[Items from a data source]
————
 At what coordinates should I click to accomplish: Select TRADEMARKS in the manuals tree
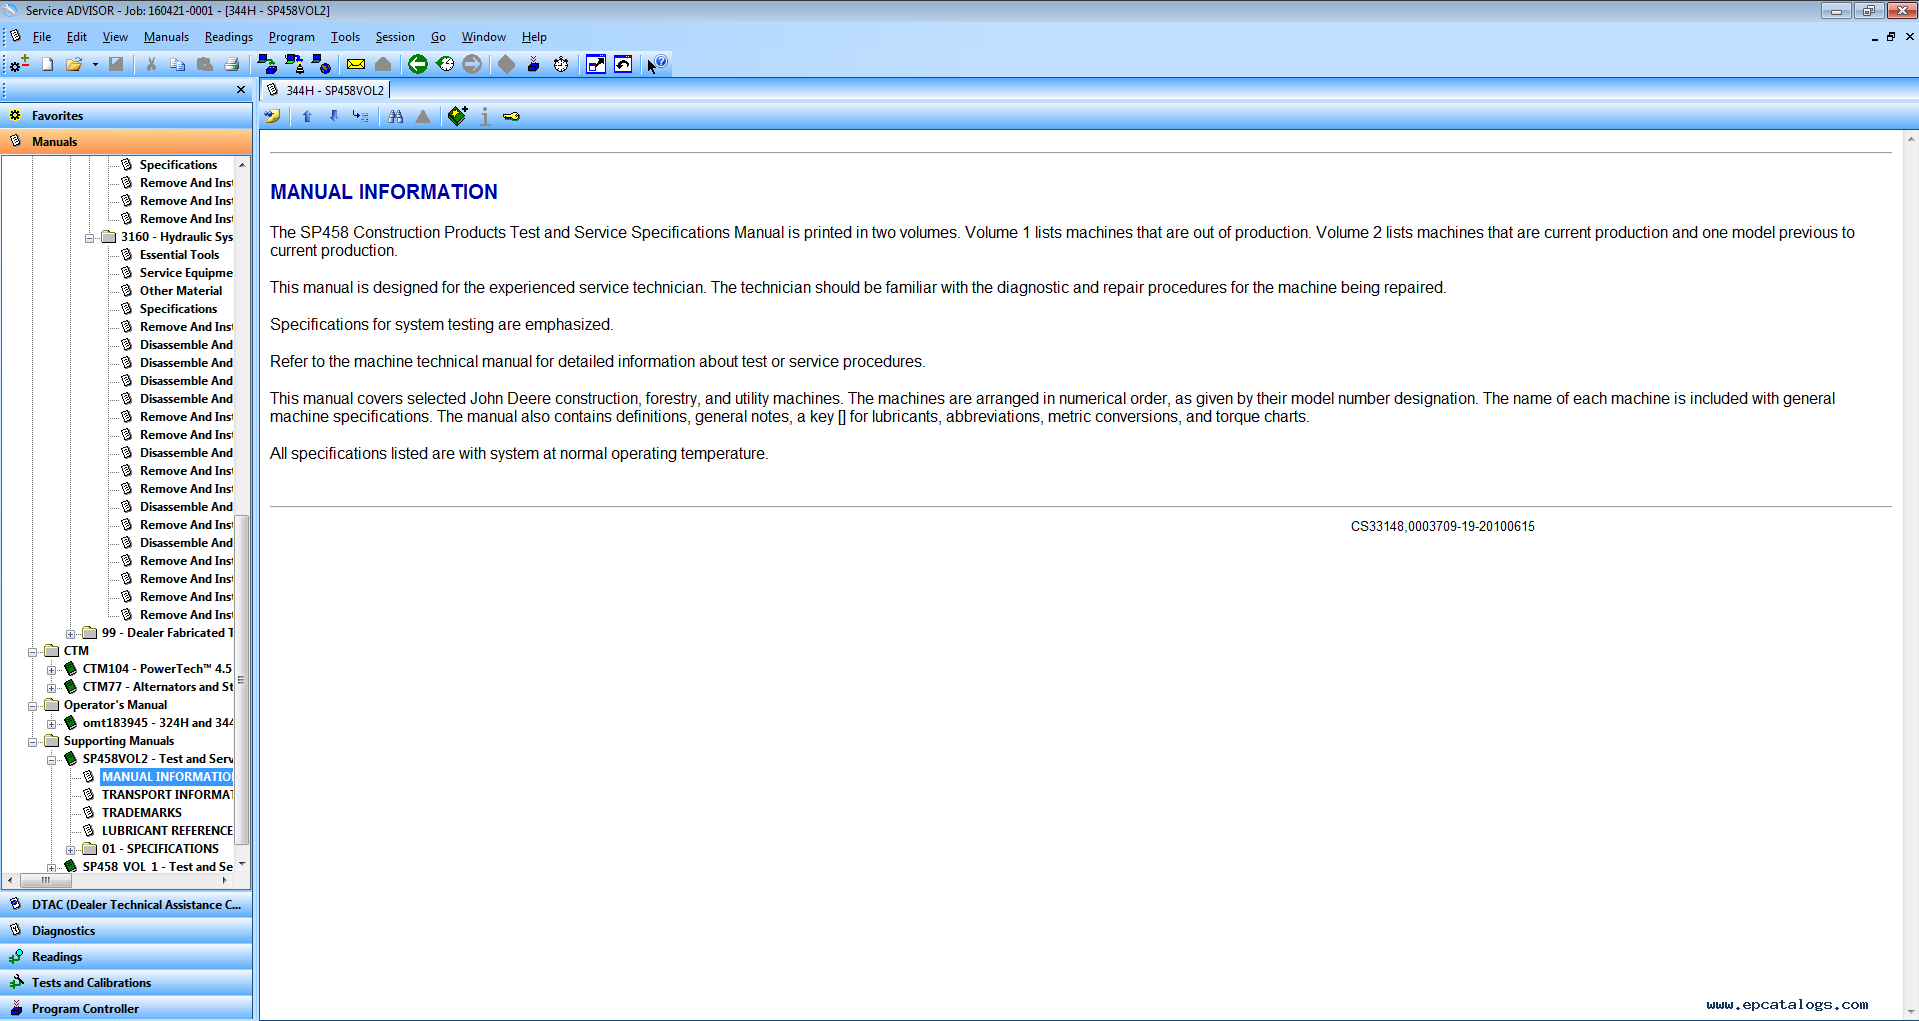[141, 813]
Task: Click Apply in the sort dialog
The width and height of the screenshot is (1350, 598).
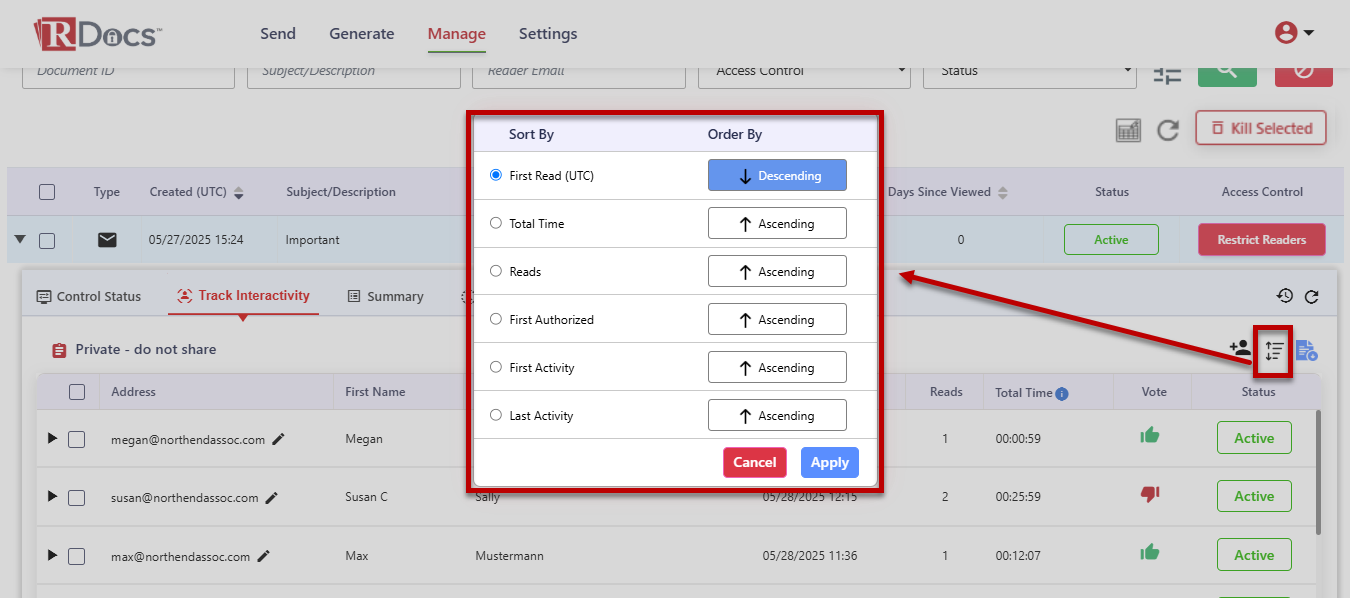Action: (x=829, y=462)
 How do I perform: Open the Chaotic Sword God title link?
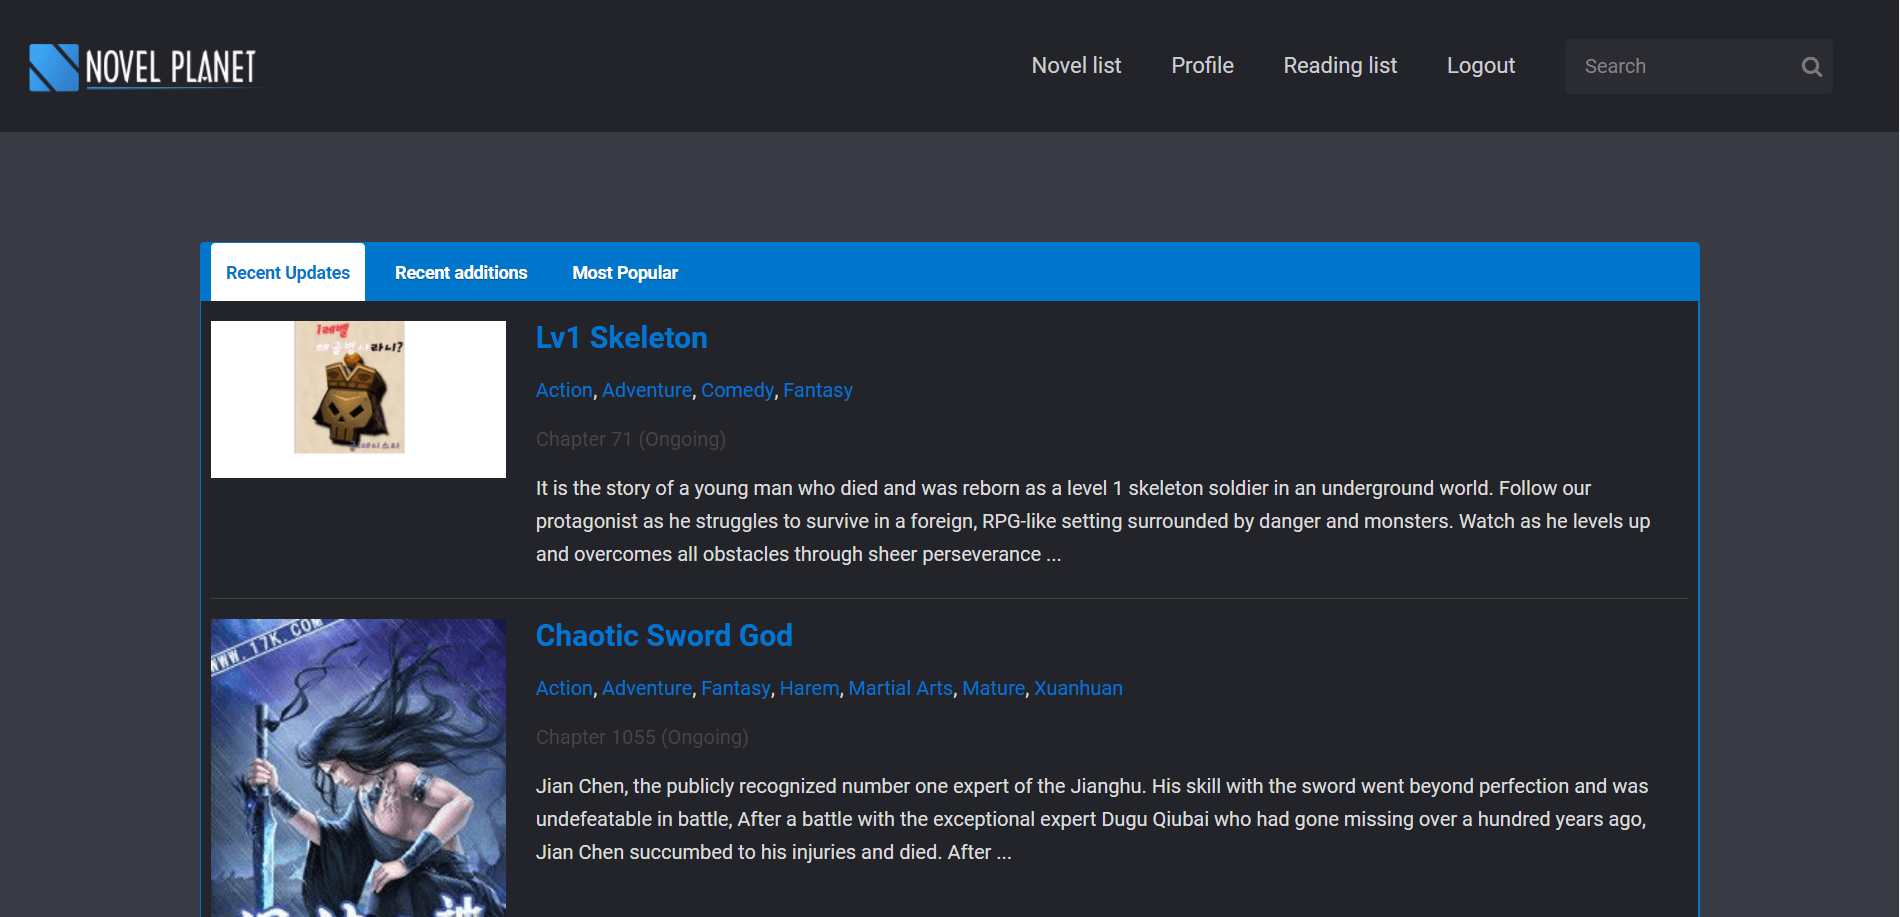pyautogui.click(x=664, y=636)
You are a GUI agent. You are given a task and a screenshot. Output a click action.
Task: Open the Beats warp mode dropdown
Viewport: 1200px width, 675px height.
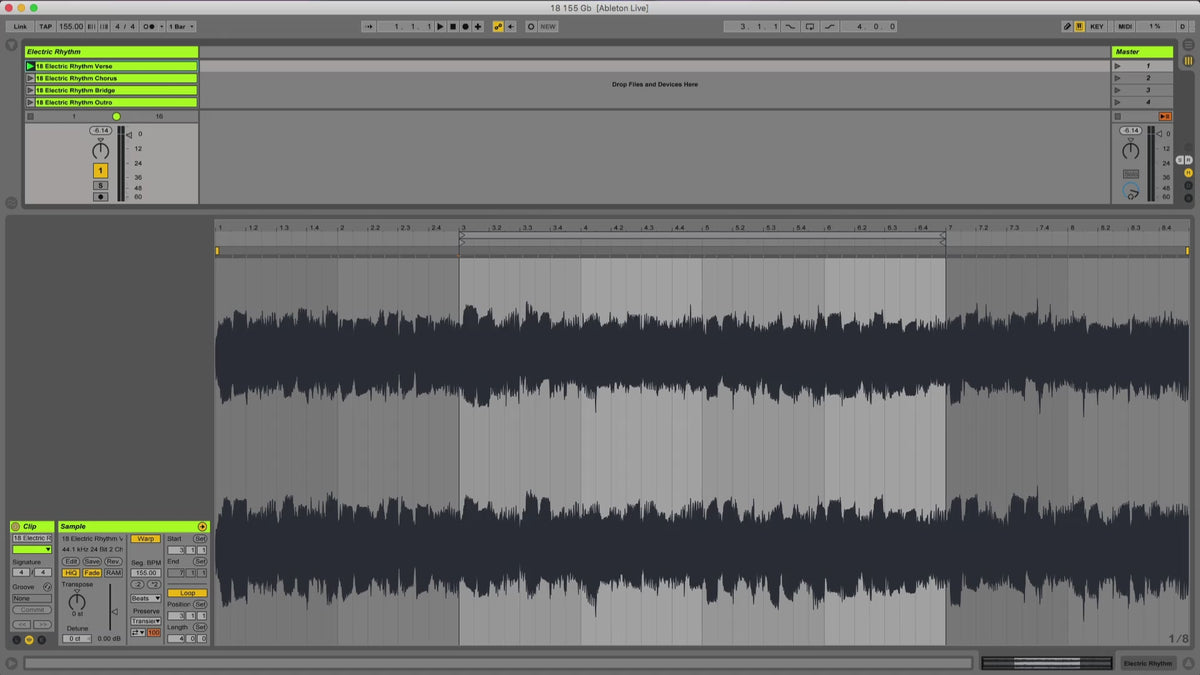(x=145, y=598)
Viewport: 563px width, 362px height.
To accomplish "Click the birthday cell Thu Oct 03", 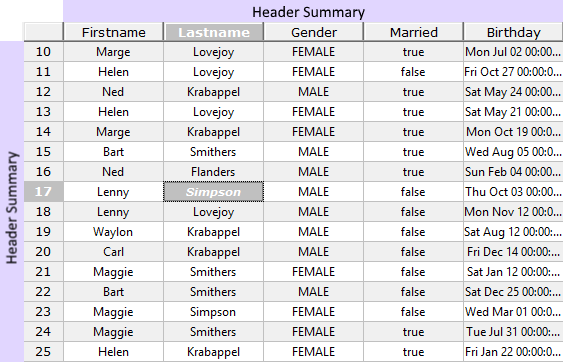I will pos(513,192).
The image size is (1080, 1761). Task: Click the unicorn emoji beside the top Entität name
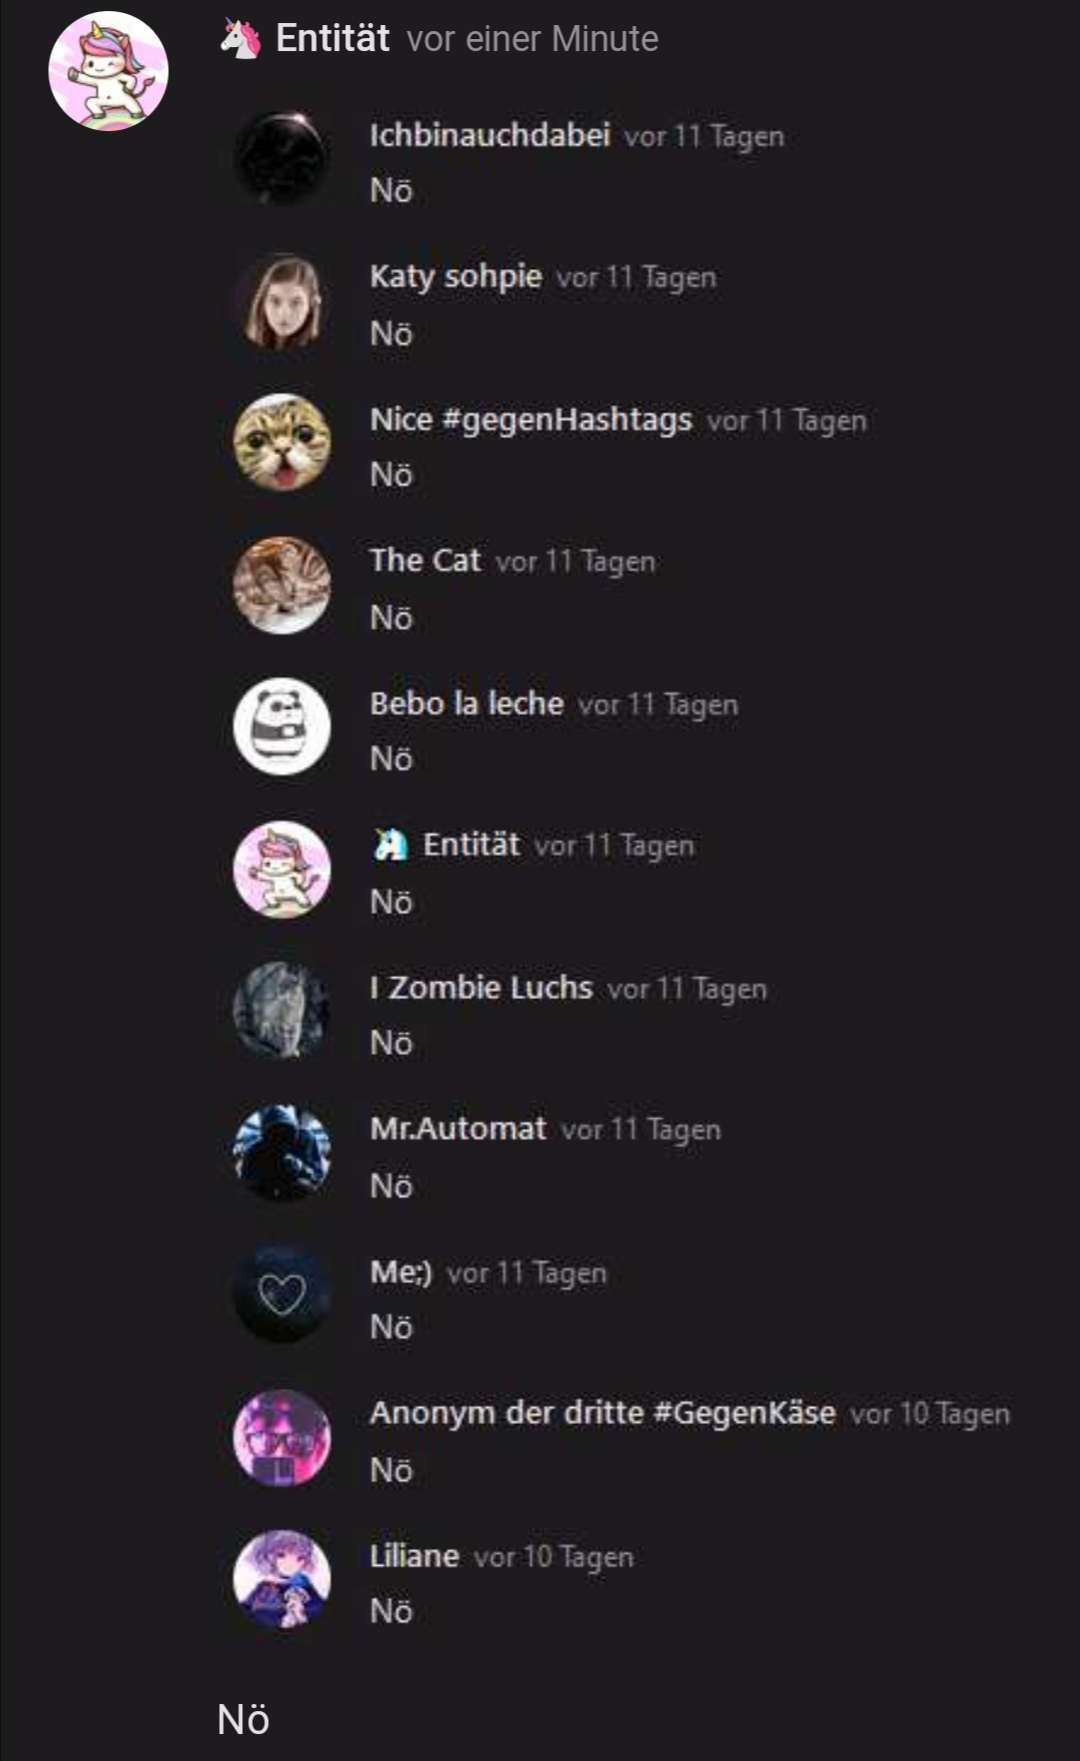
————
REQUIREMENT: Beginning with the first line of the entries above, repeat each line word for word until the line with "Viewport: 563px width, 362px height." has been given too. Omit the pictures.

TASK SOLUTION:
 At what coordinates should I click to accomplish: Select TRADEMARKS in the manuals tree
[141, 813]
Task: Click Apply in the sort dialog
The width and height of the screenshot is (1350, 598).
Action: (x=829, y=462)
 How do I perform: Open the Chaotic Sword God title link?
pyautogui.click(x=664, y=636)
You are a GUI agent. You are given a task and a screenshot. Output a click action.
Task: Open the Beats warp mode dropdown
Viewport: 1200px width, 675px height.
(x=145, y=598)
Viewport: 563px width, 362px height.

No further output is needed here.